More often than not, the haunted house is haunted by something: a ghost, a demon, a serial killer lurking within the walls. The house itself is merely set dressing upon which scary things happen. Out of proximal consequence, we also view the house itself as a source of danger; haunted houses are seldom lived in. We don’t blame the house for its infestation but we don’t exactly forgive it either. It let something in, something terrible and dangerous. It broke that trust we offered it so easily and, like trying to avoid a leper in an alley, we ostracise it from our surroundings. 

It’s upon this understanding of the haunted house that Kitty Horrorshow builds Anatomy. The concept is simple: you walk around an empty house and pick up cassette tapes to listen to on an old, crackly tape recorder, moving from room to room as instructed. It’s far from the most terrifying concept on paper but I cannot stress enough the sheer anxiety that I felt walking through this empty home. It’s a haunted house, no question, but you don’t quite understand what it’s haunted by until you’ve ventured deep within its walls.

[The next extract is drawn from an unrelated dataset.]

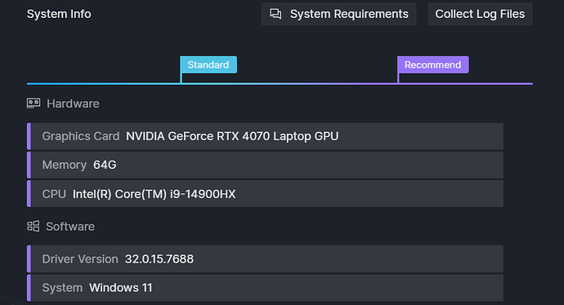Click the System Info heading
564x305 pixels.
pos(59,14)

It’s at this point that I’m obliged to say that this game is much better played with a blank slate, and a lot of what I’m going to say will spoil key elements of the experience. If you haven’t played the game, it’s only US$2.99 on itch.io and is well worth your time. However, I acknowledge that simply being told to play a game without a proper reason is not always enough; if that’s how you feel, keep on reading — I hope I can change your mind by the end. 

Anatomy

Let me pose a question: have you ever wandered through your kitchen in the dead of night, not bothered to turn on the lights, and felt like something was watching you, or like the darkness that surrounded you might just swallow you whole? 

I used to live in an old farmhouse in rural New South Wales. Come nightfall, the world became dead silent. Cars rarely came down the dirt road past my driveway and my closest neighbours were almost a kilometre away. I was trapped in a bubble of complete silence after dark. As such, I became hyper-aware of the sounds around me: a gunshot echoing across the paddock; the rain on an aluminium roof; the creaks and groans of my bitterly old house. In this kind of silence, your mind plays tricks on you. You hear footsteps where there are none and cupboards opening in the dead of night. You feel a kind of fear that’s not rational, not borne of any real threat, but instinctual, like there’s something dangerous sitting just beyond your peripheral vision. 

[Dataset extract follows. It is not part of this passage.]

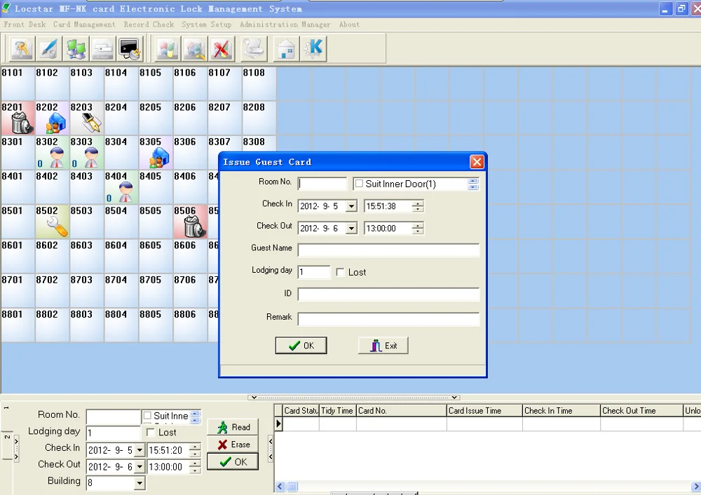Click the house toolbar icon
The width and height of the screenshot is (701, 495).
point(285,49)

Anatomy taps into this fear better than any piece of horror media I’ve ever consumed. It may seem odd that some quiet game about wandering a suburban home frightened me so badly, but there’s finesse to Horrowshow’s technique. For one, there are no monsters in Anatomy. No ghosts, no demons, no serial killers. There’s nothing lurking in the dark. I know that, yet I still find myself hesitating whenever I descend into Anatomy’s pitch-black basement.

Anatomy

There’s a large emphasis on retro-style horror on independent game sites like itch.io, partially because it ignites nostalgia in an audience that’s grown up in the advent of newer, better gaming technology. We have better resolution than ever, life-like graphics and smooth, responsive systems that cater to our every input. Functionality and aesthetics are a sticking point for games within the mainstream. For the most part, that’s just fine. It results in highly polished, beautiful games and consumers generally appreciate, or even expect, this kind of product. We like games that cater to us but the indie scene has no patience to make it easier on the player. Indie developers place emphasis on fostering unique ideas rather than upholding the status quo. Consequently, the indie scene is where you’ll find the most content from marginalised creators — people who don’t fit the mould and don’t intend to. 

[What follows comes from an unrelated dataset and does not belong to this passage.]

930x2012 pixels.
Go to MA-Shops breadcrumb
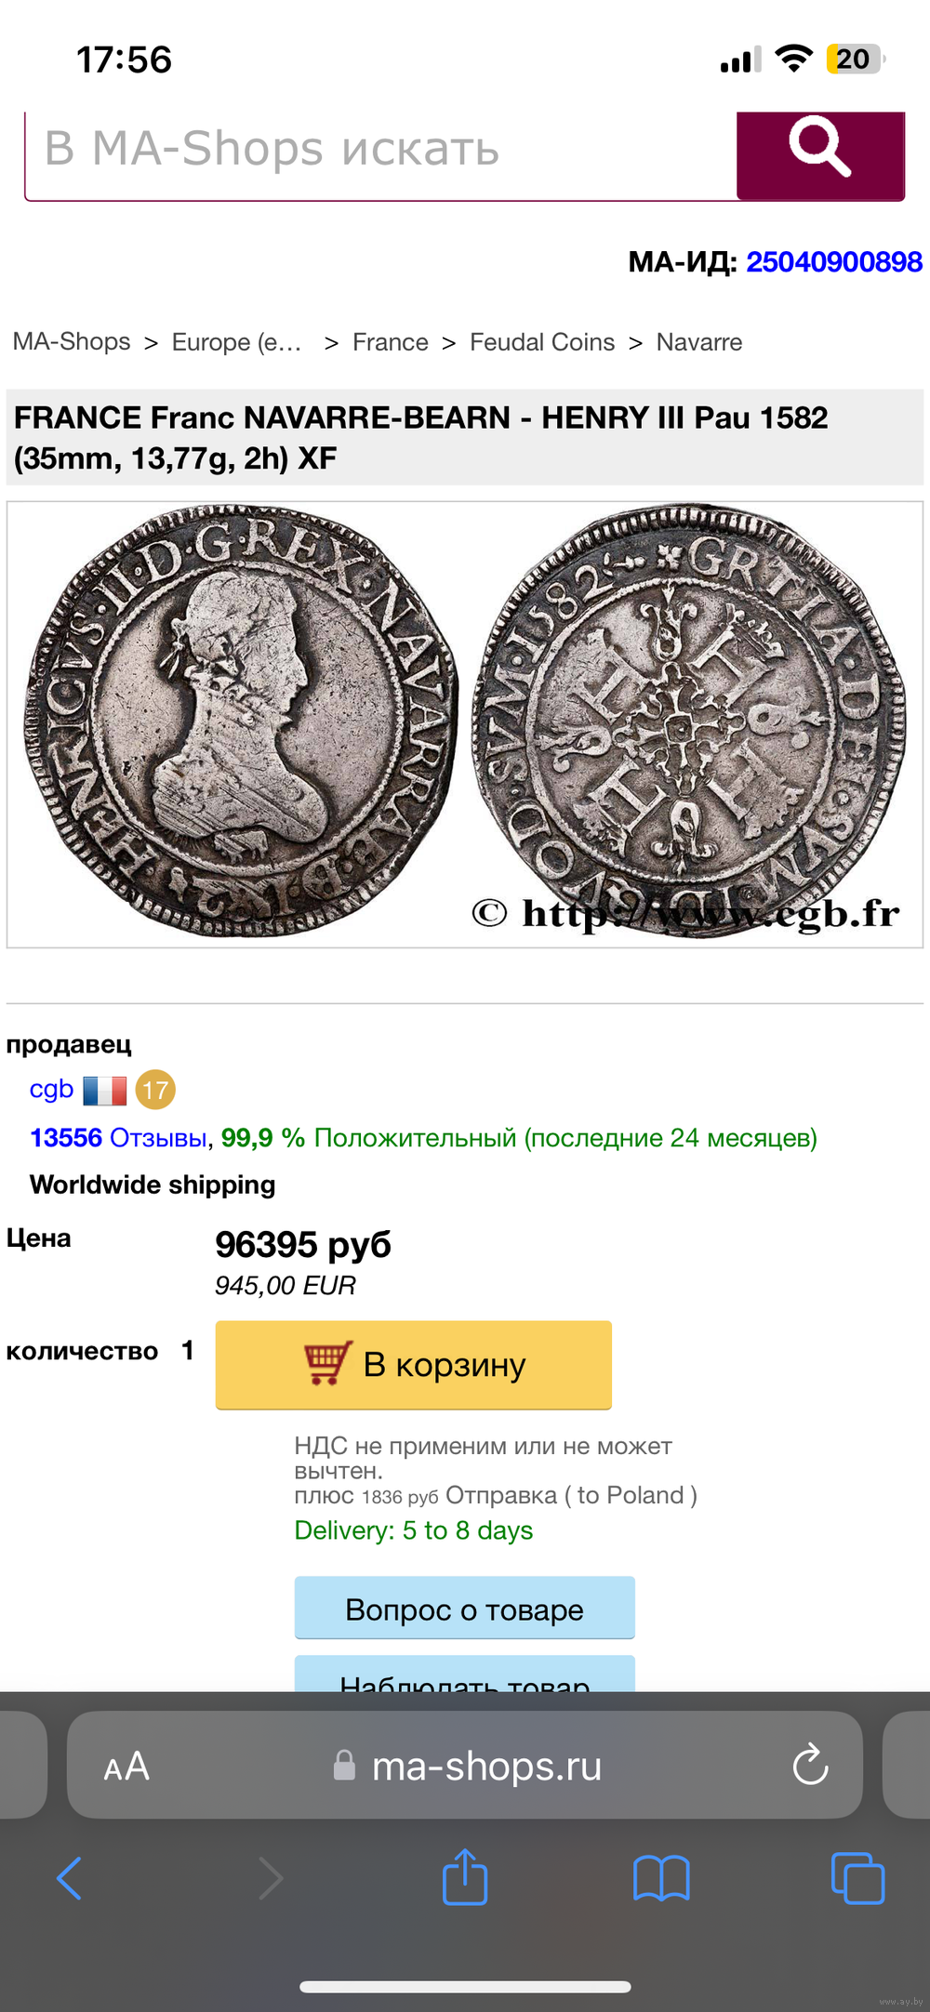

Anatomy follows suit, forgoing aesthetic beauty and pure functionality. Its graphics are simple and blocky, and its systems break on purpose. It’s veiled with a grainy, VHS-like filter that distorts the darkness surrounding you. In The Power of VHS, Harry Brewis argues that the low-quality resolution of VHS tapes often aids the tension of horror movies, simply because you can never quite be sure of what you’re seeing on screen. Horrorshow knows this, and Anatomy revels in it. The game is set almost entirely in darkness, so much so that I was squinting at the screen for most of the early segments. Under these conditions, your mind plays tricks on you: there may be no monsters here but the game completely convinces you otherwise. Horrorshow forgoes what we deem acceptable by Triple A standards and creates something that had me scared to even start it up. What’s worse is this effect is merely a smokescreen — the real danger has already swallowed you whole. 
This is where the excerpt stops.